Marion and her husband first entered journalism soon after World War II when they started a radio station, WGAY, in Silver Spring, Md. By 1959, the Brechners expanded their growing media holdings to include television broadcast stations when WFTV-TV, formerly WLOF-TV, went on the air in Orlando, Fla. In the mid-1980s, the Brechners sold the station to Cox Communications and started their own media company, Brechner Management Group, now under the direction of Brechner's son, Berl. The company owns television stations in Maryland and Kansas and radio stations in Ohio. Marion Brechner served as president of the company after her husband's death in 1990.

Through the Brechner Center and the Citizen Access Project at the University of Florida, Brechner established a legacy dedicated to promoting freedom of information and to education, Dr. Bill Chamberlin, former executive director of the center, said. The Brechner Center has helped educate thousands of journalists, lawyers and public officials on freedom of information, according to Chamberlin. Students educated at the Brechner Center and the Citizen Access Project are not only working in the field, they're educating the future of the media law and freedom of information law field at other leading universities including the University of Arizona, the University of North Carolina, Chapel Hill and Syracuse University, Chamberlin said.

"She is known nationally as one of the most significant contributors to freedom of information in the country," Chamberlin said. "We have lost one of the most important patrons of freedom of information in the country."

"She and [her husband] Joe believed strongly that freedom of information is the cornerstone of democracy and that it is critical that there be organizations that fight to make government documents public," he added. "We can only hope to find others that have the same commitment she did."

Counted among the Brechner Center's alumni is media lawyer Chuck Tobin, one of the first law students to study at the center. The influence of the Brechner Center is one that will last for generations, Tobin said. "The ripple effects of Mrs. Brechner's generosity are being felt across the country as students go out and improve government access with their training from the center."

Tobin credits the center with providing him with a solid background in freedom of information law, a subject in which he works daily.

Before coming to The Reporters Committee for Freedom of the Press, Freedom of Information Director Mark Caramanica had served as director of the Citizen Access Project. "It was Marion's generosity that enabled me and many others to complete our graduate studies in media law at the University of Florida and work with exceptional mentors like Bill Chamberlin. Marion was always interested to hear about what Brechner alums were doing in the media field after graduating from UF and took great pride in their accomplishments," he said.

Sandra Chance, the executive director of the Brechner Center, worked with Brechner for the last 18 years. While Brechner did not work in the day-to-day dealings of the center, Chance said the center would not be possible without the Brechner family's generous funding and support, adding that the center feels "a tremendous personal loss."

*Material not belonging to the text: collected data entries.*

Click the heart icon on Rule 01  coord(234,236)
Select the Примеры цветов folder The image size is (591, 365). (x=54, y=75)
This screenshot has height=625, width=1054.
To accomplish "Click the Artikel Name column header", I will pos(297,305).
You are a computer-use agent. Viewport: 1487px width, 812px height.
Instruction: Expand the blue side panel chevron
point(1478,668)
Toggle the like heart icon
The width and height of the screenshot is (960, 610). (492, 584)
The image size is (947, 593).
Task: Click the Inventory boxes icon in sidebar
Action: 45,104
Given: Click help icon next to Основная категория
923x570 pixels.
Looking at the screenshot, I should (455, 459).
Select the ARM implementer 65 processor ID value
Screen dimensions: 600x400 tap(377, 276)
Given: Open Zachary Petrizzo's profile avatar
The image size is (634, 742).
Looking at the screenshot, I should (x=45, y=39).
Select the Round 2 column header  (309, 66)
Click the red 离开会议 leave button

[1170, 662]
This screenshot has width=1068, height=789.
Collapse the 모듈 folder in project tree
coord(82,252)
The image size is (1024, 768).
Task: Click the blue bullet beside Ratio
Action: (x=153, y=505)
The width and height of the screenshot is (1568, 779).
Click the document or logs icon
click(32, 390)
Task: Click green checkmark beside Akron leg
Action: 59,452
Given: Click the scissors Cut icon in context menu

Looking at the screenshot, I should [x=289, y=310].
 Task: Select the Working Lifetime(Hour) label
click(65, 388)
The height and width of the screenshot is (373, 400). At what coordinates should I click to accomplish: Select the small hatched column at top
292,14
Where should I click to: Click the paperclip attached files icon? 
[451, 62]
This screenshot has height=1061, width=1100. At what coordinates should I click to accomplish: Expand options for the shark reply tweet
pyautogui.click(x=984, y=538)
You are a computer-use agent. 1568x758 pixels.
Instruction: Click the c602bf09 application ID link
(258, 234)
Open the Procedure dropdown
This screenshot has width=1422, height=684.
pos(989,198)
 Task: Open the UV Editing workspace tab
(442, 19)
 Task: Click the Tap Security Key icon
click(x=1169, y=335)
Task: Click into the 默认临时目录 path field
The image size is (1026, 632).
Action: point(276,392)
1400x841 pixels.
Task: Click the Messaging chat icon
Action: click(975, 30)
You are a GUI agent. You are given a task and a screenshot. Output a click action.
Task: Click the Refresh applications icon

"Freedom of information advocates and the access community lost one of its heroes yesterday," Chance said. "[Brechner] was a fearless advocate of journalism and felt very strongly about freedom of information education."

Moving forward, "[Marion Brechner's] commitment to journalism and an informed electorate will guide us we continue to educate, promote and foster open government and a participatory democracy," Chance said.

Services for Brechner will be held at the Temple Israel Cemetery in Orlando on Monday. Those wishing to make a donation in her name are asked to send them to the Congregation Beth Shalom of Orange City, Jewish Progressive Conservative Synagogue, P.O. Box 740414, Orange City, Fla., 32774.